TASK REQUIREMENTS
Begin at the line containing "This screenshot has height=567, width=1541." and retype each line through the end of the records exactly. Include nothing else and no pictures.

DATA PROVIDED
>>>>>
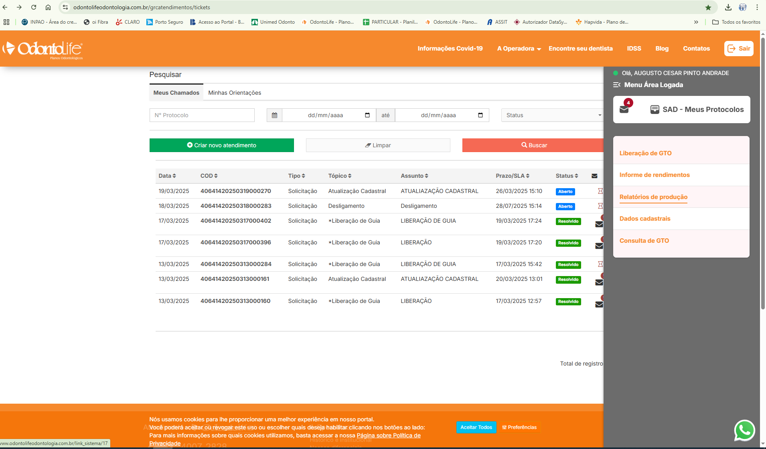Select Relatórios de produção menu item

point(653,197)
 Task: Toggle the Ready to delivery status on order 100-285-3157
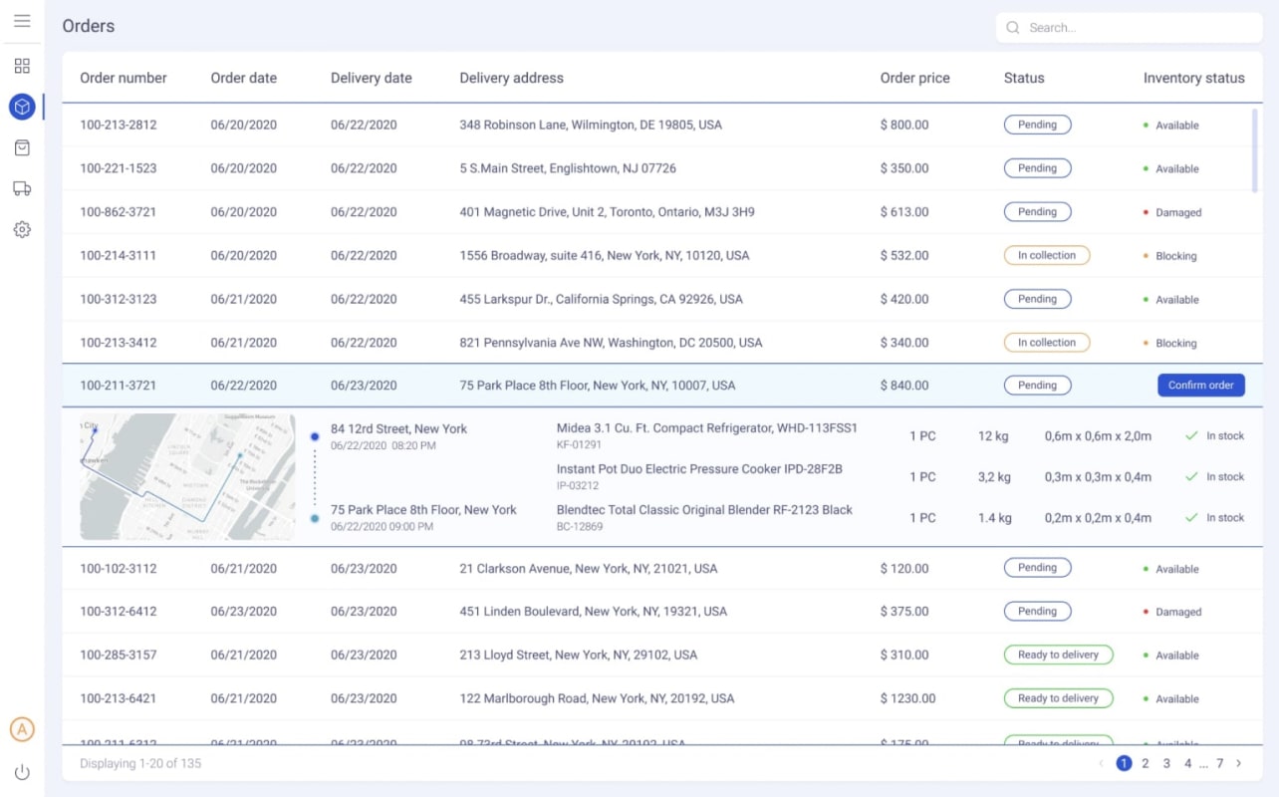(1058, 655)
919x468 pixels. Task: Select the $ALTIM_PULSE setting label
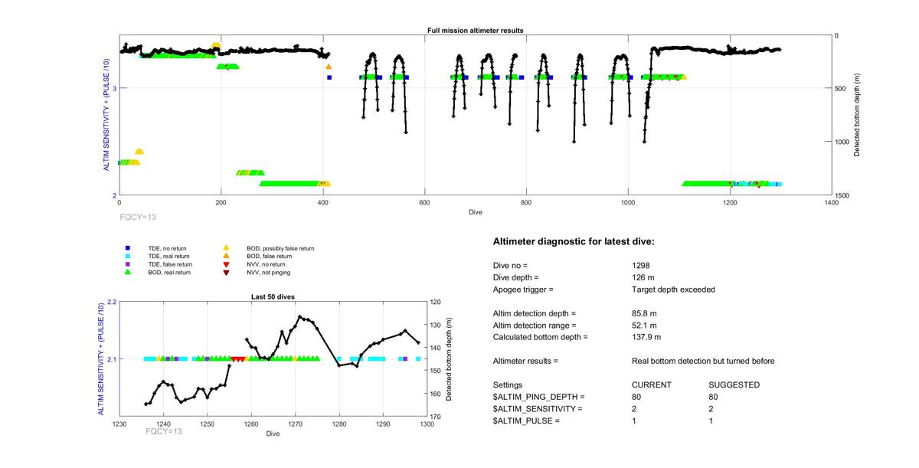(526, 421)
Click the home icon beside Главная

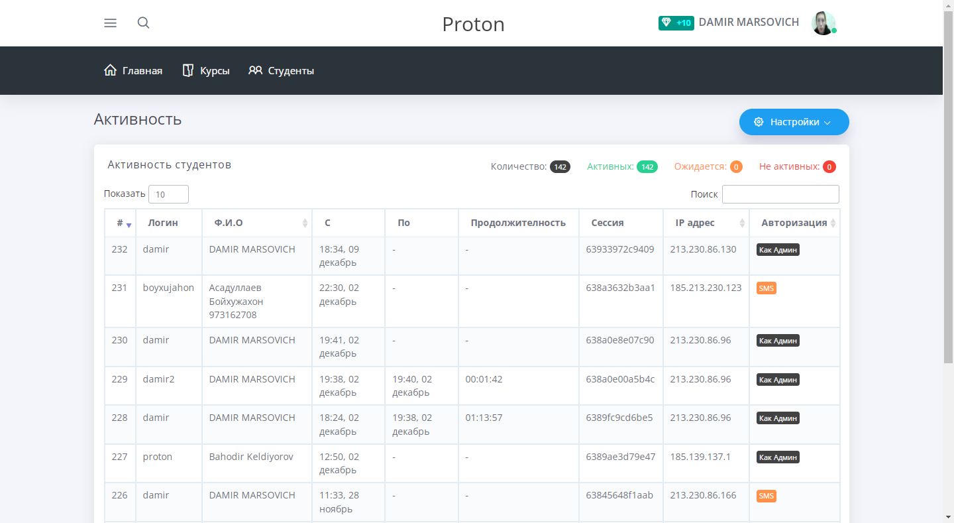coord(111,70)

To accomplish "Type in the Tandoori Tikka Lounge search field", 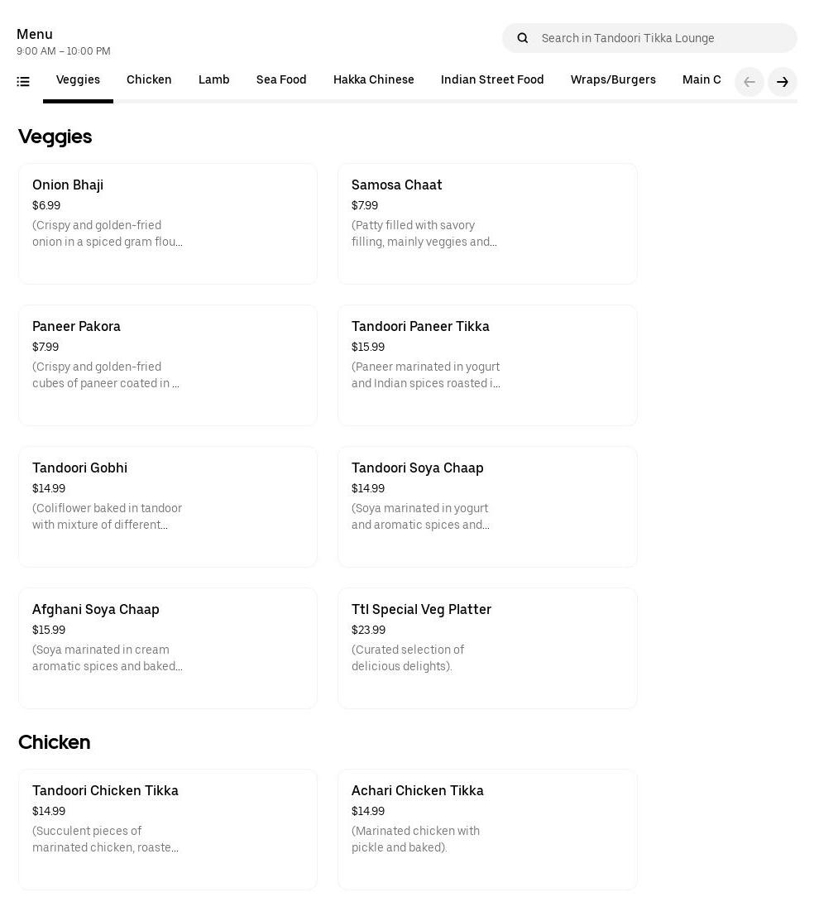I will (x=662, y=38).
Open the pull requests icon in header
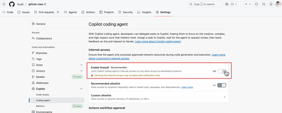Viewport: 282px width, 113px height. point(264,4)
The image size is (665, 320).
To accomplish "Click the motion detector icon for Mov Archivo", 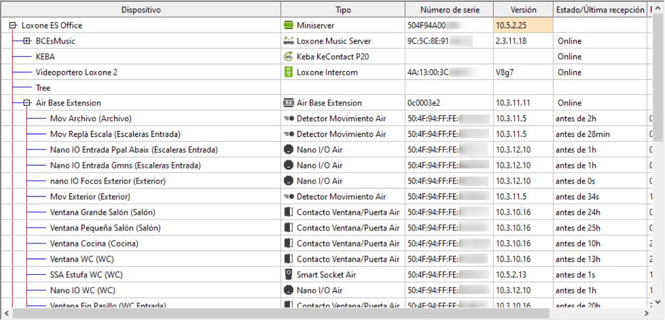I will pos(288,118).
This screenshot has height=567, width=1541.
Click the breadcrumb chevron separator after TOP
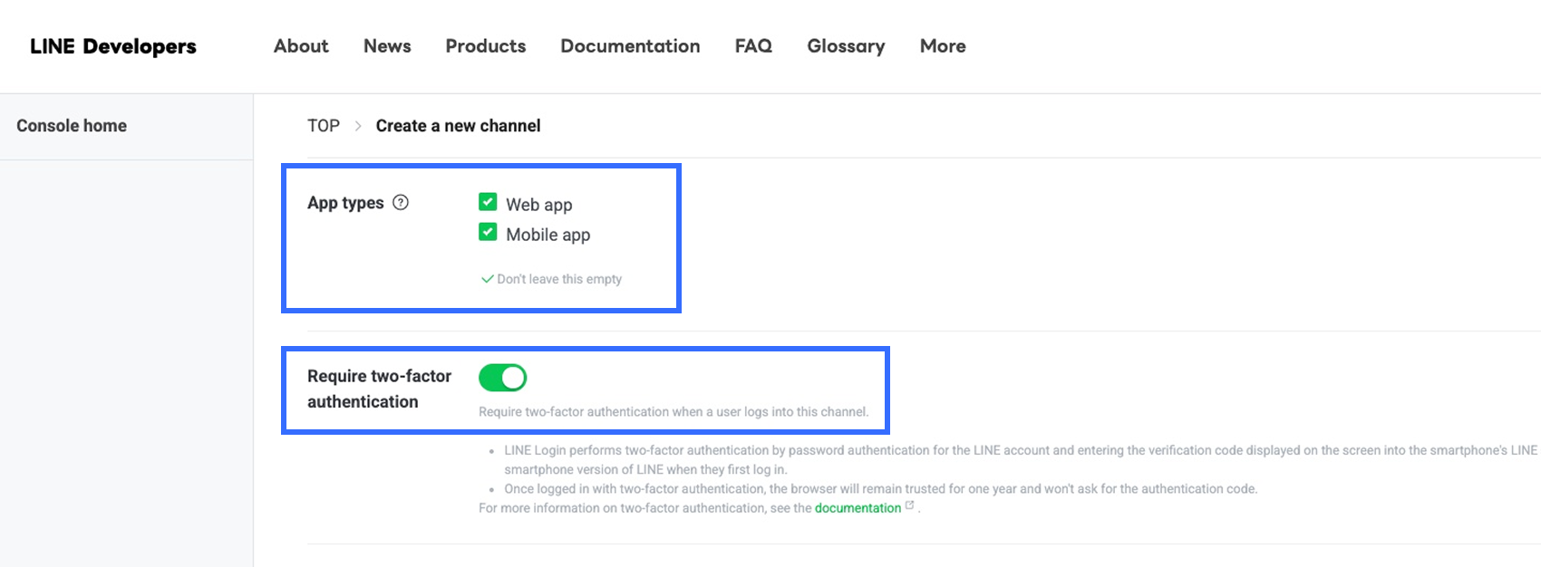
<<<<<
ANSWER SECTION
This screenshot has height=567, width=1541.
Click the breadcrumb chevron separator after TOP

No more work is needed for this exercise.